The only country more stupid is Germany. They said they will not take part in the "US assault on Chinese technology".

US warns about alleged spying threat from Chinese-made drones

https://www.foxnews.com/tech/us-warns-about-alleged-spying-threat-from-chinese-made-drones

Shouldn't we be more concerned about US blowing up American citizens via drones? (1, 2,...) But I guess it takes a PhD to understand the threat in our backyard and how that violates our inalienable rights?

What about the spying by our own county? Who is a bigger threat to your freedom? China or the US government (Hint its the domestic one). Just look at how many our government kills/imprisons vs China.

Never understood how people can't look at things objectively and globally.

 

[GoldenTiger]

HARD to say that I AM surprisEd with the GIVEN leadership FROM our CURRENT president THAT our own DEVICES ARE CALLING HOME CHINA ! !!! this is JUST more evidence THAT WE NEED A RETURN TO NORMALCY!!! OBAMA DEVICES WOULD NEVER TALK TO CHINA THANK YOU GOD BLESS SEMPI FIDE!!!

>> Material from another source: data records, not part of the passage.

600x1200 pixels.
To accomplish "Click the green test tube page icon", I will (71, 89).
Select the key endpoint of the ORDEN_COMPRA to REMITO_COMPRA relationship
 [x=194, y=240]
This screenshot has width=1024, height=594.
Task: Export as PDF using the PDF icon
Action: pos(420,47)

You never saw that Russian diplomat video where Obama said he'd have more flexibility for Russia after the election in 2012 did you?

 

[AnIgnorantPerson]

You never saw that Russian diplomat video where Obama said he'd have more flexibility for Russia after the election in 2012 did you?

dude his post was pure sock puppet or trolling...I am hoping trolling. Also, Obama was the first President to start murdering Americans via his signature and Obama phones...just saying.